When I commented on Mel's Thanksgiving post, I realized... It's been THREE AND A HALF YEARS since we made the decision to resolve childfree. It blew my mind. In some ways it feels like a lifetime away. In others it feels more fresh. In the comments you say what you'll bring to the virtual table, and you say where you are in life (usually infertility but doesn't have to be). It amazed me that I am in such a different place than holidays past -- that I feel truly resolved, that I can look at my house and see the life we have and not ghosts of the life that just never came to pass.
It doesn't mean that grief doesn't live there, inside my rebuilt life. It just has further to go to seep to the surface, unless something cuts deep enough to cause an immediate bleed.
It doesn't mean that while I will enjoy the (increasingly dwindling) cards that will be coming through the mail, that I won't also notice fertility friends' kids who are now nowhere near babies, signalling a passage of time and a widening gap between my life and theirs.
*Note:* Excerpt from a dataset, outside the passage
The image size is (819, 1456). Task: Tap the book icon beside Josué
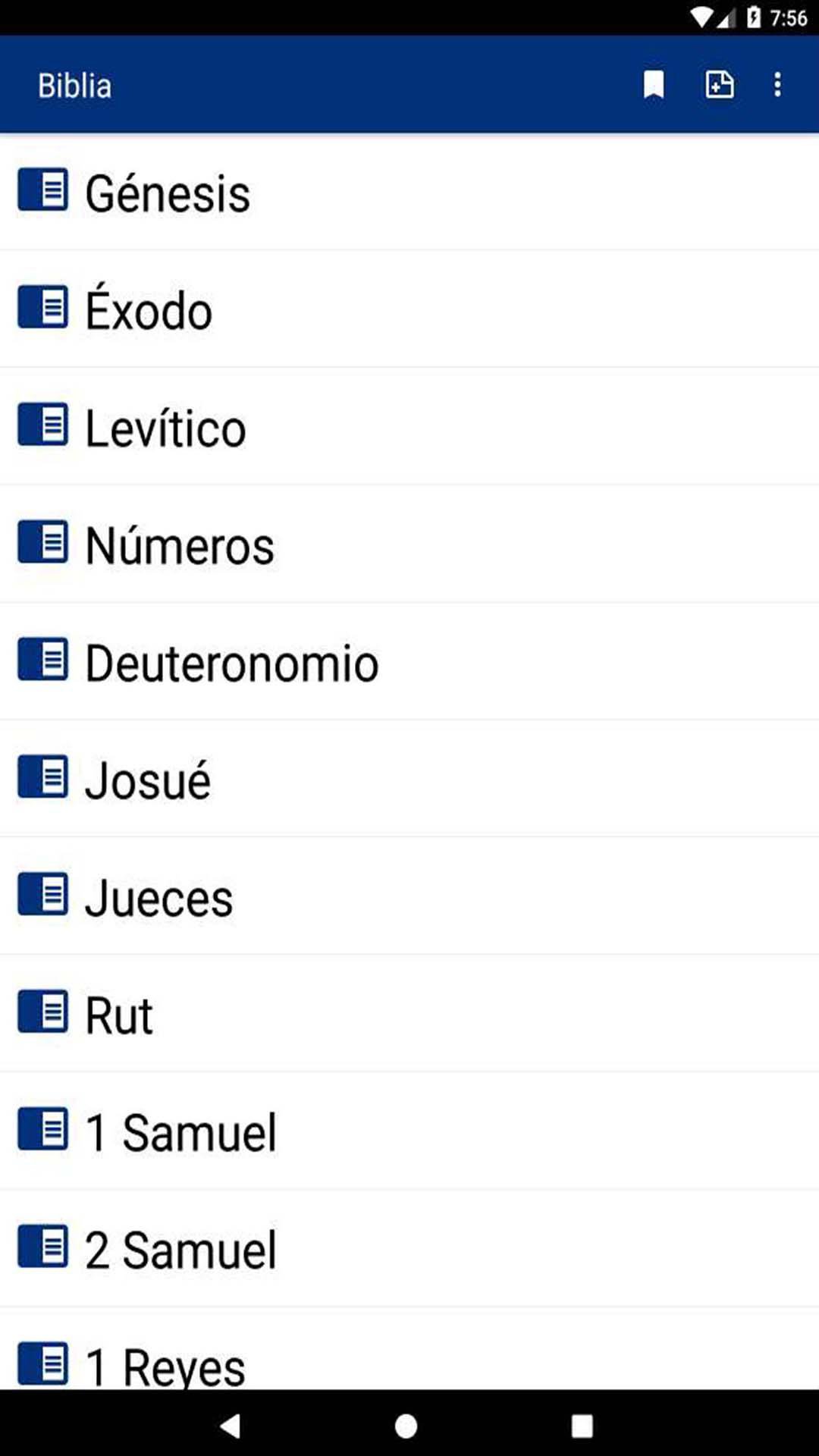[x=43, y=777]
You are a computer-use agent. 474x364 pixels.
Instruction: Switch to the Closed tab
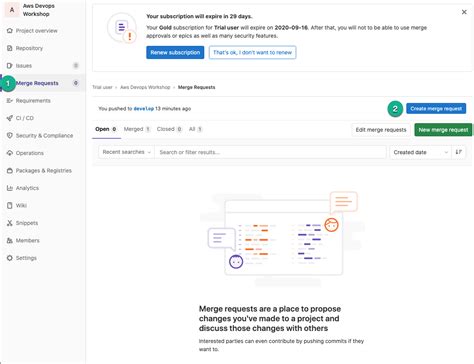(x=169, y=129)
It doesn't mean that while I will decorate my house for Christmas and participate in traditions Bryce and I have cultivated over the years, that I won't also feel a twinge of sadness that we will have no one to pass these traditions on to. That much of our collected treasures will likely end up donated and enjoyed by people we don't know, we hope.
It helps a lot that we're not in the house where I had a room set aside for a nursery, where I had a room that WAS a shell of a nursery. It helps that I don't have to go down the steps and see the Christmas tree and stockings on the hearth that I imagined each year would NEXT YEAR be joined by a third stocking, presents for a baby, some year a child or children racing down the steps to see the magical transformation. Our house now has never had that dream living within it. It's harder to see what we lost quite so viscerally. And for that I am so very grateful.
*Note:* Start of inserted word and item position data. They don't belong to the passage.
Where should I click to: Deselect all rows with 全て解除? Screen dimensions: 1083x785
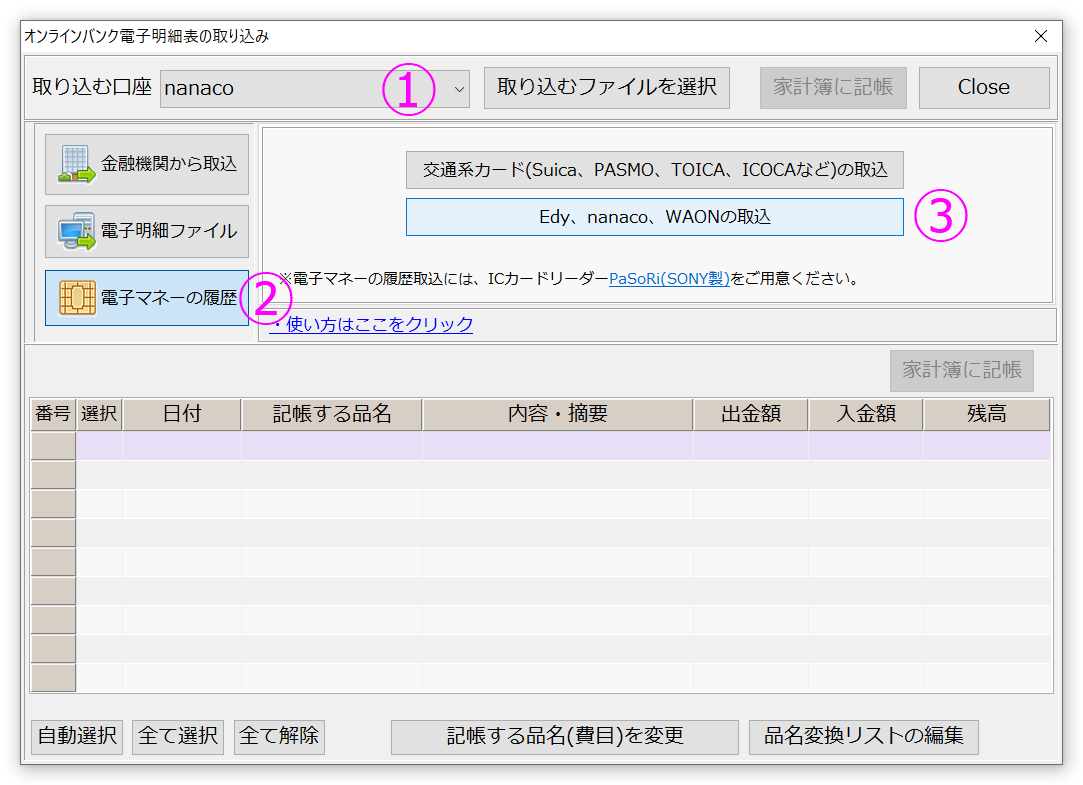tap(278, 737)
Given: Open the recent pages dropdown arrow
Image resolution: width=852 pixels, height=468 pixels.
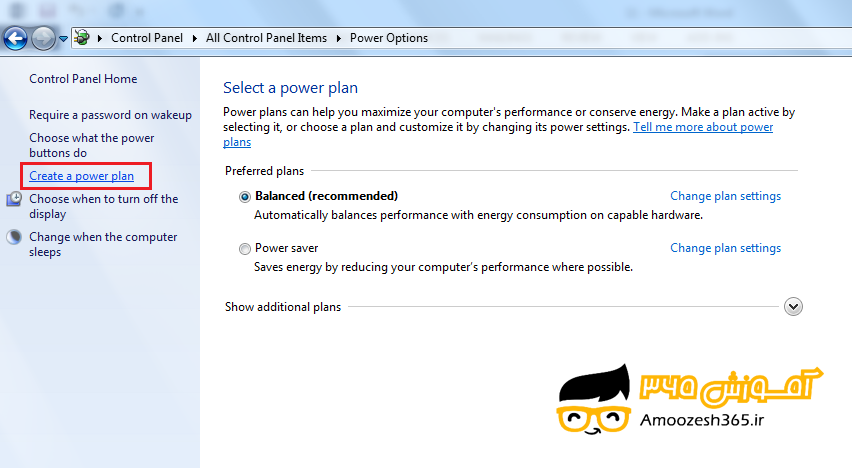Looking at the screenshot, I should coord(64,39).

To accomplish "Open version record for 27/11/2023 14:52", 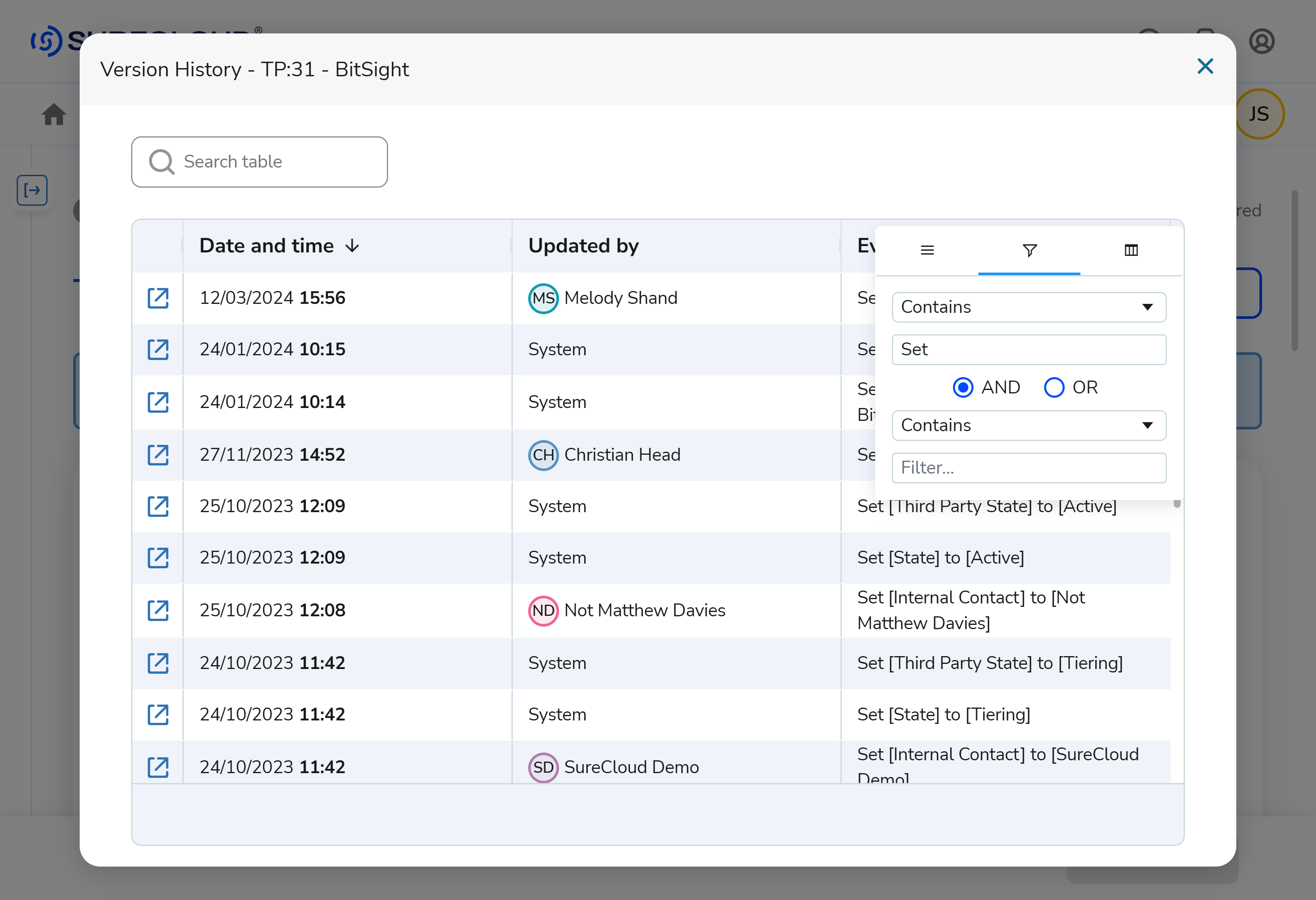I will [158, 455].
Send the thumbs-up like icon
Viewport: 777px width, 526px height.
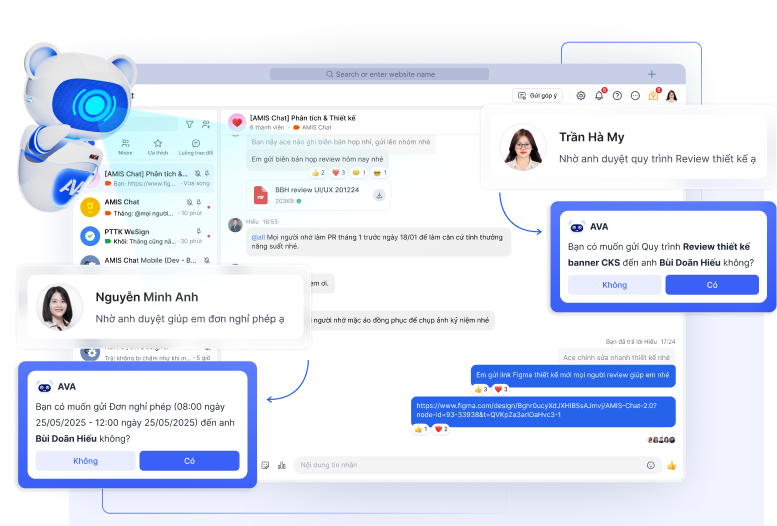point(672,465)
This is a hard time for many people, harder now that we are in a pandemic, people are grappling with family loss and financial hardship and isolation and health worries, on top of other issues that complicate the holidays.
Give yourself grace. Give yourself (and others) the right to both enjoy the happiness and gratitude of the holidays AND feel those losses. To not slap a smile on all the time or always answer with "I'm good! Great! Okay!" all the time. To be honest about where we are in these unprecedented pandemic holidays. It was hard enough before, to feel the pressures of so much joy and togetherness when inside you might at times feel sad and alone.
I hope you have space for the grace, for the love you can give yourself and others who need to remember that it's a balance, that you can be both happy and sad, both grateful and feeling that something/one is missing. Being able to sit in both of those feelings is what makes us beautifully human.